Since October 2015, the S&P 500 and WTI crude oil price are highly correlated with a coefficient of 0.9 over a 100-day period, where 1 is total positive correlation. The WTI crude oil spot price was down 3.11% for the week, at $44.56 per barrel on Friday, as the U.S. dollar firmed and crude inventory rose above expectations.

The Energy Information Administration (EIA) weekly U.S. oil inventory report on Wednesday showed a build of 2.8 million barrels in the week ending April 29, compared to analysts’ expectations for a 1.4 million barrel build. The American Petroleum Institute (API) inventory data on Tuesday showed a 1.3 million barrel build. The EIA also said the weekly U.S. crude oil production fell again for the fourteenth consecutive week, to 8.825 million barrels per day (bpd) for the week ending April 29, 2016, the lowest level since September 24, 2014, at 8.837 million bpd. Weekly U.S. crude oil output, however, has fallen 8.17% from the peak level of 9.61 million bpd during the week ending June 6, 2015. 

More bullish news for the oil market came from Houston-based oilfield services company Baker Hughes Inc., who said on Friday that the U.S. oil rig count is now down another 4 to 328, a 79.61% drop from the peak number of 1,609 in October 2014. 

Crude oil prices got some support by reports of the uncontrolled wildfire in Canada’s province of Alberta on Wednesday, which shut down one major oil sands mining operation and forced another to curtail production. Canada’s total oil sands production is around 2 million bpd, much of which is exported to the U.S.

According to the Commitment of Traders (COT) data released by the Commodity Futures Trading Commission (CFTC) for the week ended May 3, there are 132,020 short positions of S&P 500 consolidated futures, traded on the Chicago Mercantile Exchange by leveraged funds, a decrease of 2,807 short positions from the previous week. This is compared to about 85,065 long positions, down 7,074 from the previous week. The data suggests that hedge funds were increasingly bearish, adding about 4,267 contracts to their net short positions of S&P 500 consolidated futures, where contracts of S&P 500 futures are traded in units of $250.00 x S&P 500 index. 
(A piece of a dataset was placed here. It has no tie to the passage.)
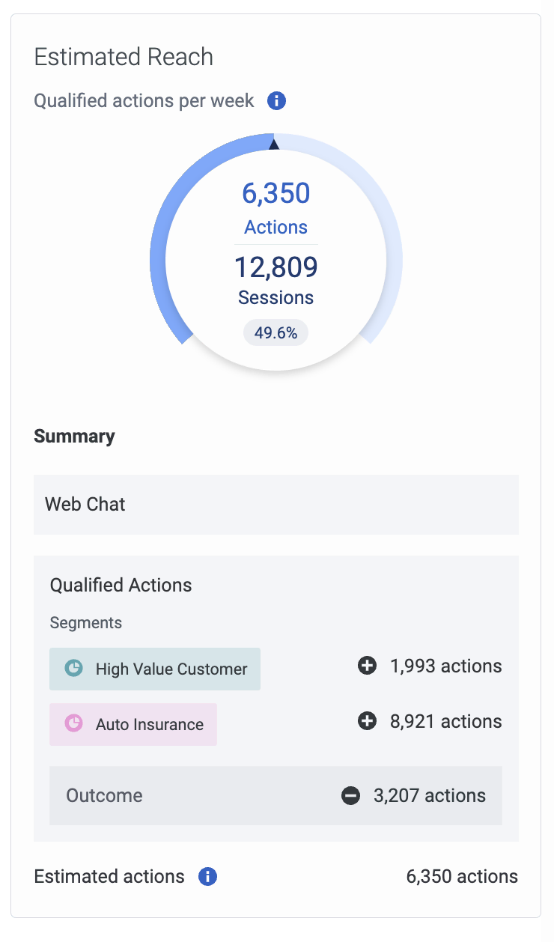The width and height of the screenshot is (554, 942).
Task: Click plus icon beside 1,993 actions
Action: tap(367, 666)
Technically, the S&P 500 continued to pull back and bounced off the technical support at the 2,041 level. So far, earnings results have been mixed, due in part to a strong U.S. dollar and weak demand abroad. Nonetheless, there is no reason to turn outright bearish yet, as a bullish golden cross, or the 50-day and 200-day SMA crossover, has now emerged. The next head resistance is at 2,081, while support is at 2,012.98, or the 200-day SMA.
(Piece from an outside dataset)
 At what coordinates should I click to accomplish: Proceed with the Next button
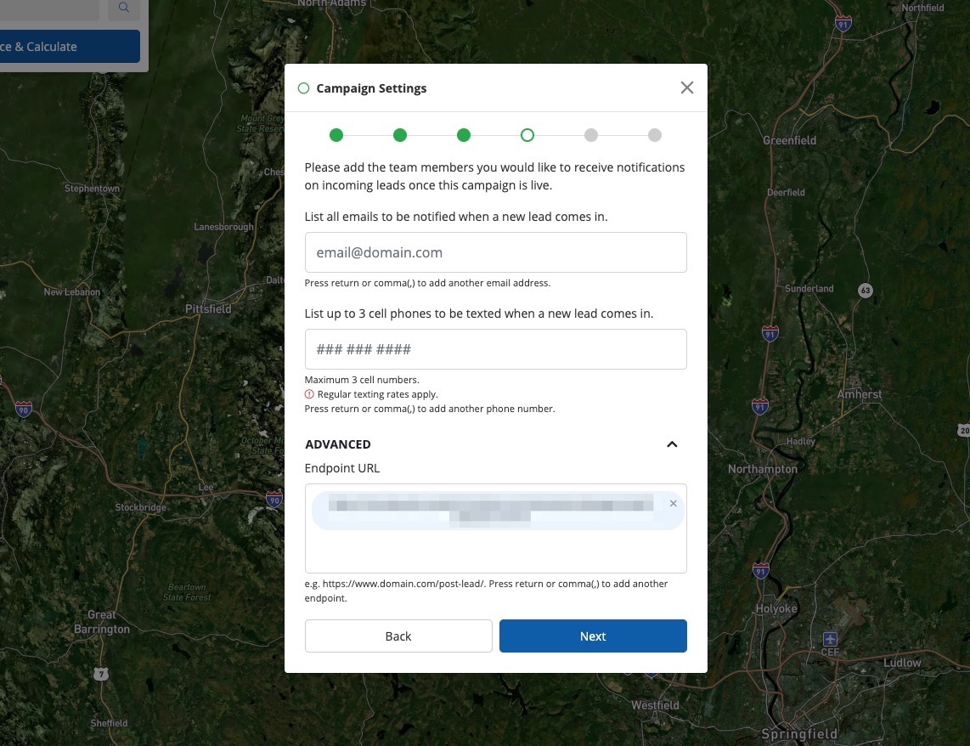(x=593, y=636)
S&P 500 Summary: +0.65% YTD as of 05/06/16
Barclay Hedge Fund Index: –0.28% YTD 

Outperforming Sectors: Utilities +12.59% YTD, Telecommunication services +11.49% YTD, Energy +8.73% YTD, Materials +5.86% YTD, Consumer staples +5.12% YTD, Industrials +4.08% YTD, Consumer discretionary +1.25% YTD.

Underperforming Sectors: Financials –3.25% YTD, Information technology –3.32% YTD and Healthcare –4.05% YTD.